__Input material__:
☆ ☆ ☆ ☆ ☆ ☆ ☆

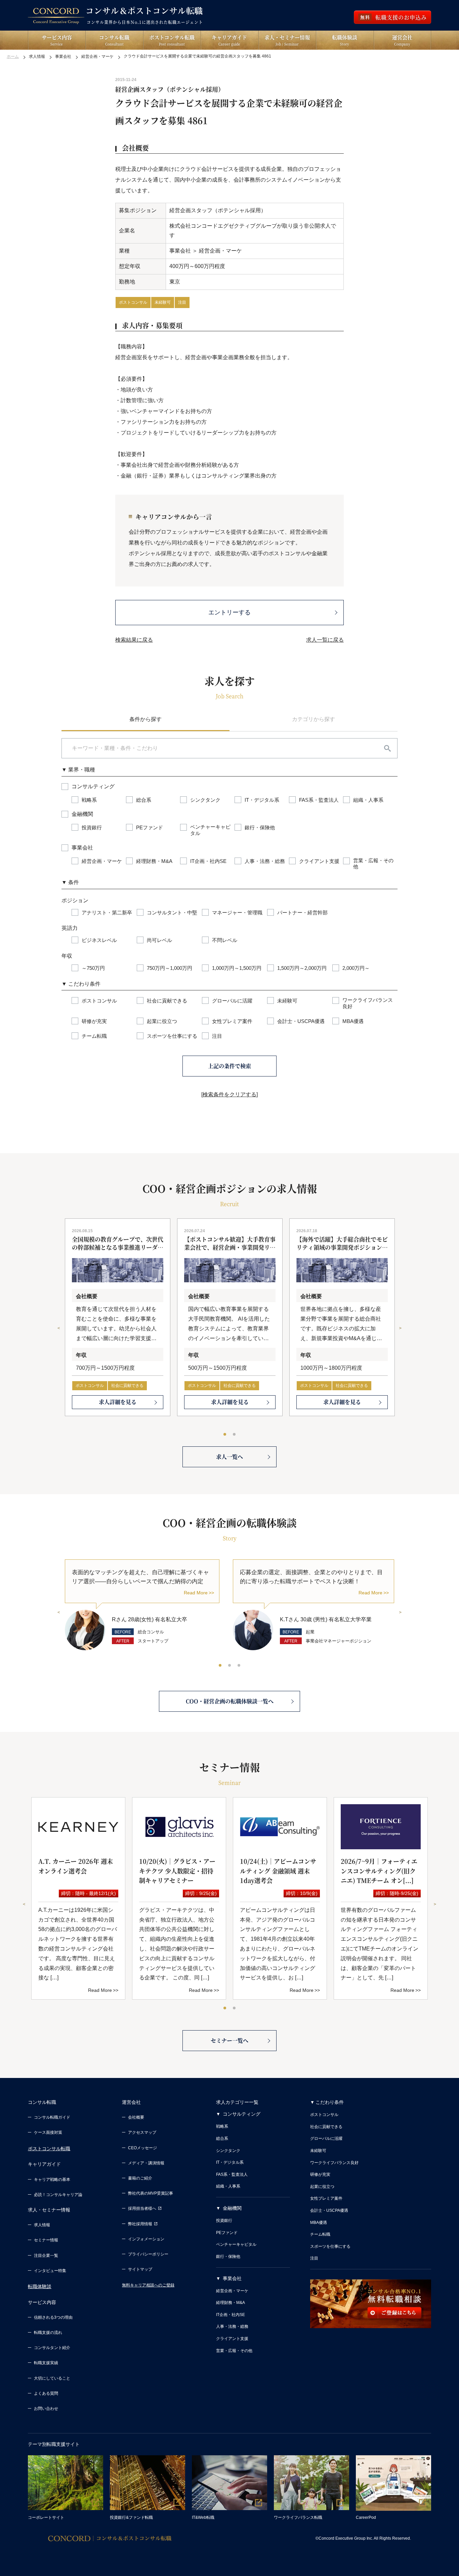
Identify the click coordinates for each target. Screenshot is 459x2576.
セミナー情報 (46, 2240)
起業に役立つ (322, 2186)
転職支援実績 (46, 2362)
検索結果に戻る (134, 640)
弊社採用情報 (140, 2224)
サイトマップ (140, 2269)
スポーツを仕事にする (330, 2246)
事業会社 (232, 2278)
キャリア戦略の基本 (52, 2179)
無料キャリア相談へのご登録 (148, 2285)
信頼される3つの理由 (53, 2317)
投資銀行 (224, 2220)
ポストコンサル (133, 302)
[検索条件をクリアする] (229, 1094)
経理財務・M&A (230, 2302)
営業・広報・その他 (234, 2350)
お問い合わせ (46, 2408)
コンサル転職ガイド (52, 2117)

☆ ☆ ☆ ☆ ☆ ☆ ☆

Start at the line containing "事業会社 (232, 2278)". Repeat it and each line after it, word for word, to the end of the records.

事業会社 (232, 2278)
キャリア戦略の基本 (52, 2179)
無料キャリア相談へのご登録 (148, 2285)
信頼される3つの理由 (53, 2317)
投資銀行 (224, 2220)
ポストコンサル (133, 302)
[検索条件をクリアする] (229, 1094)
経理財務・M&A (230, 2302)
営業・広報・その他 (234, 2350)
お問い合わせ (46, 2408)
コンサル転職ガイド (52, 2117)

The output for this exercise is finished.